Life sucks.
I don't know what should I say, but let's start of with " My life sucks". This is true, although I know there are million of other children starving and dying from sickness everyday ( and their life obviously suck more than mine ) but i still consider myself of having a suckish life among the peepo i know. I shall tell you whai my life suck so much. It's actually because of the things that happened recently.1. I've been having a crush on this boy. Sad for me, he likes my good flen. Okay this isn't the worse part. he somehow knew that I like him and sort of rejected it. Uh huh, it just suck like that. Hurt much? of course it does. Rejected a few guys before, don't feel nice when I do it, but i never knew it'd hurt that much. The thing is, I didn't really wanna or wasn't suppose to let him know. To me, staying good/close/best flens with him is already good enough. I'm happy with it. Because I know if i give it a shot and get rejeccted, everything wouldn't be the same and before. and everything before was just perfect, don't wanna lose it. Sad for me, everything is all said and done, there's nothing much I can do. Now, we're still flens, don't ever wanna lose him as a flen. Trying super de duper hard to forget him but it's just that hard. What can I do? Answer : Nothing at all. How can I forget him ? : I have no idea? I just can't do it? How can the pain go away? : It can never go away, although if it does, there'll still be a scar somehow.

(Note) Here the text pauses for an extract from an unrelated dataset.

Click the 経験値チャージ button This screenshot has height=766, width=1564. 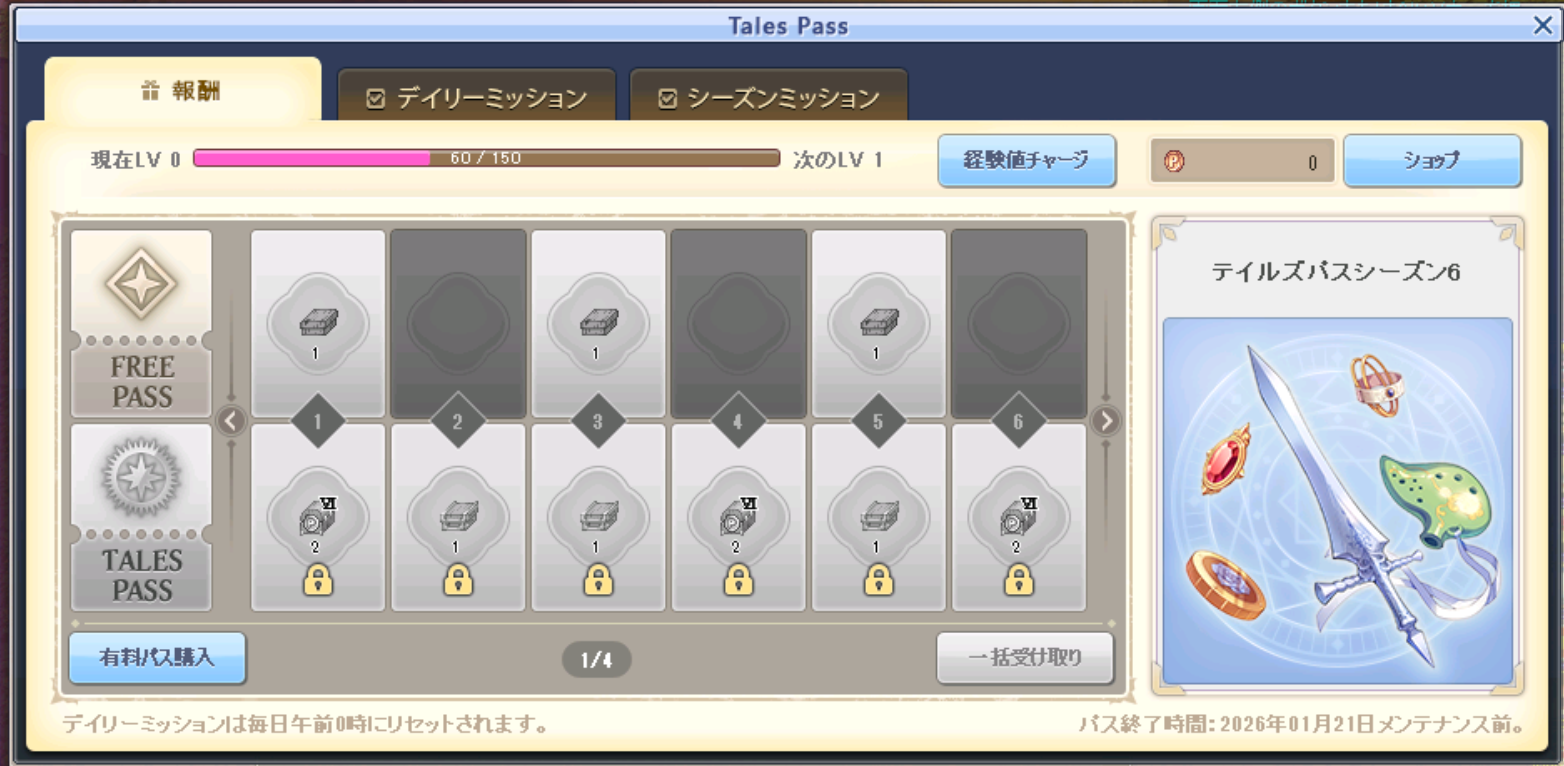(1026, 161)
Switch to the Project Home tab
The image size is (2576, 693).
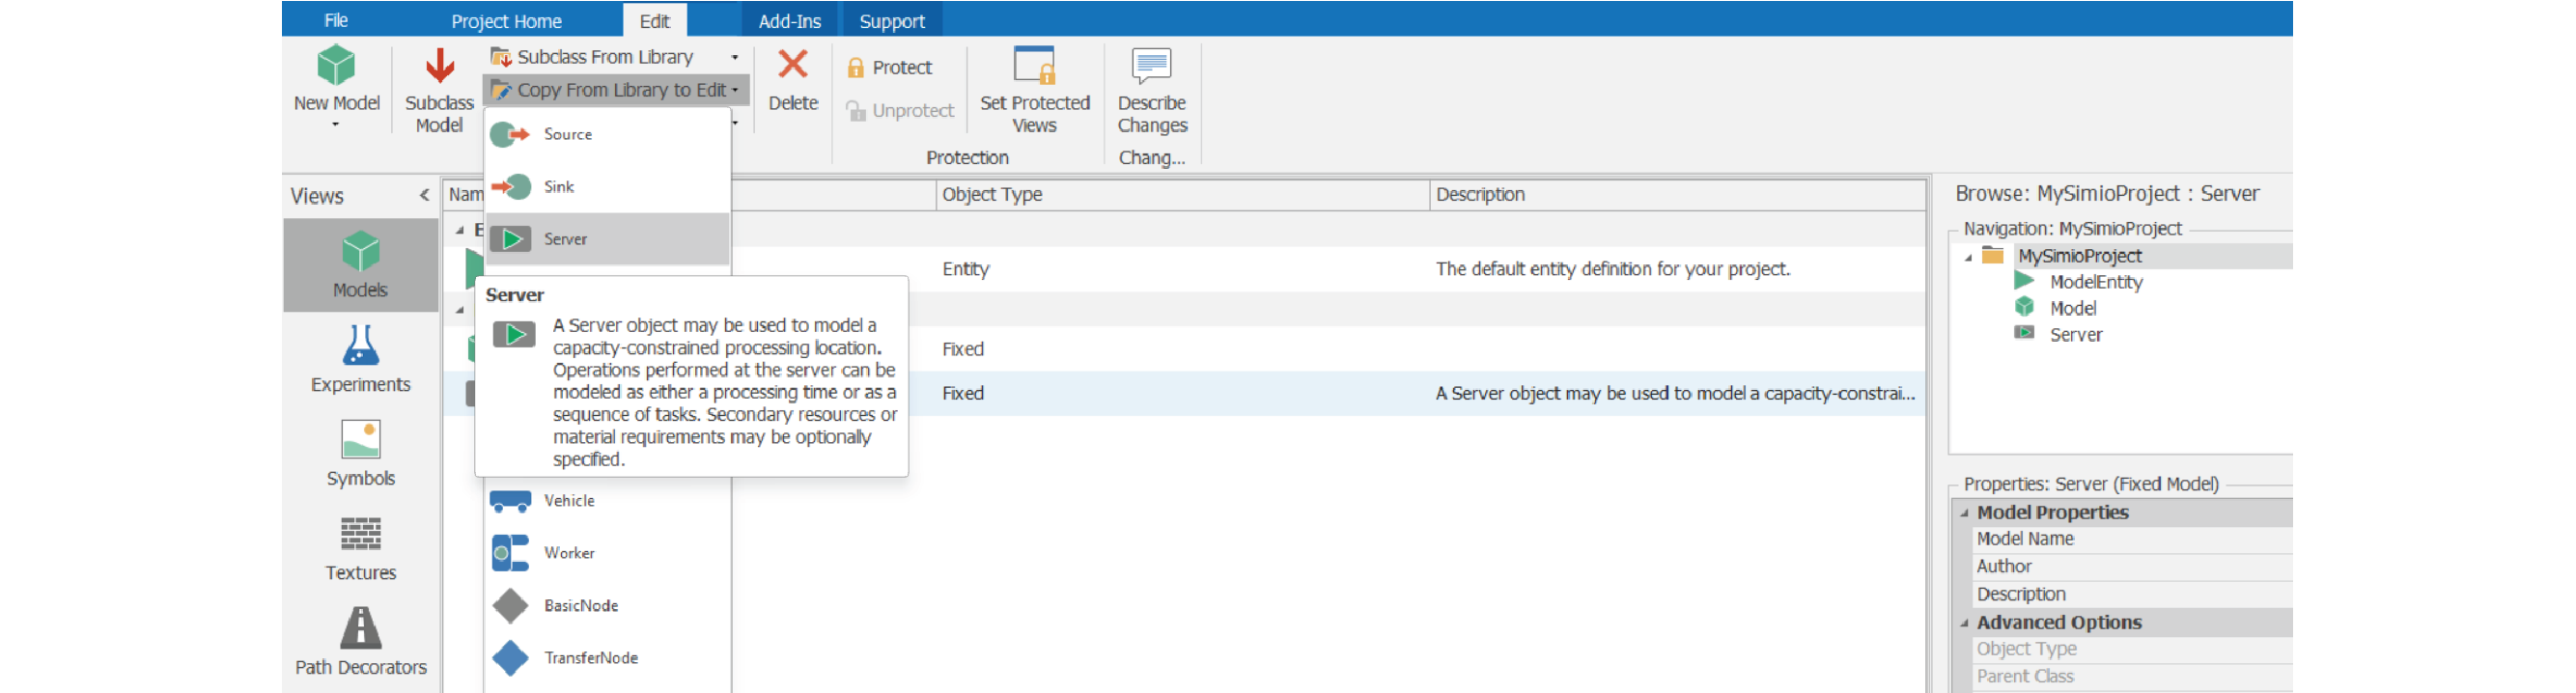[506, 21]
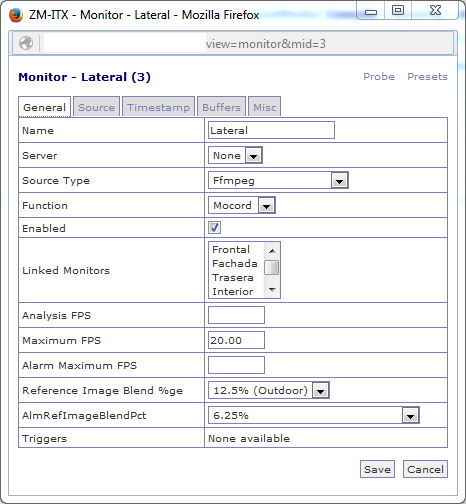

2. Exam ! Exam ! Exam ! Oh God ! I can't wait till PMR is over. I'll throw all my books away and start to party ! My paren'ts just cant stop forcing me. I know it's for my own good but. Must they? :( Sighsss. This is a message to the creator of EXAMS " You suck !"
3. Family, Gawd this is the worst part. I hate home, everyday I go home i get scolded for nothing and get nagged for nothing. How is that fair huh? I'm already very very very sad for the rejecting thingy, i just wanna get home, lock myself in the room and play music to make myself relax but with my dad and grandma nagging and scolding for nothing 24/7 I feel laik I'm gonna burst anytime now. I'm already fed-up and half of my soul is already dying, must you do this to me?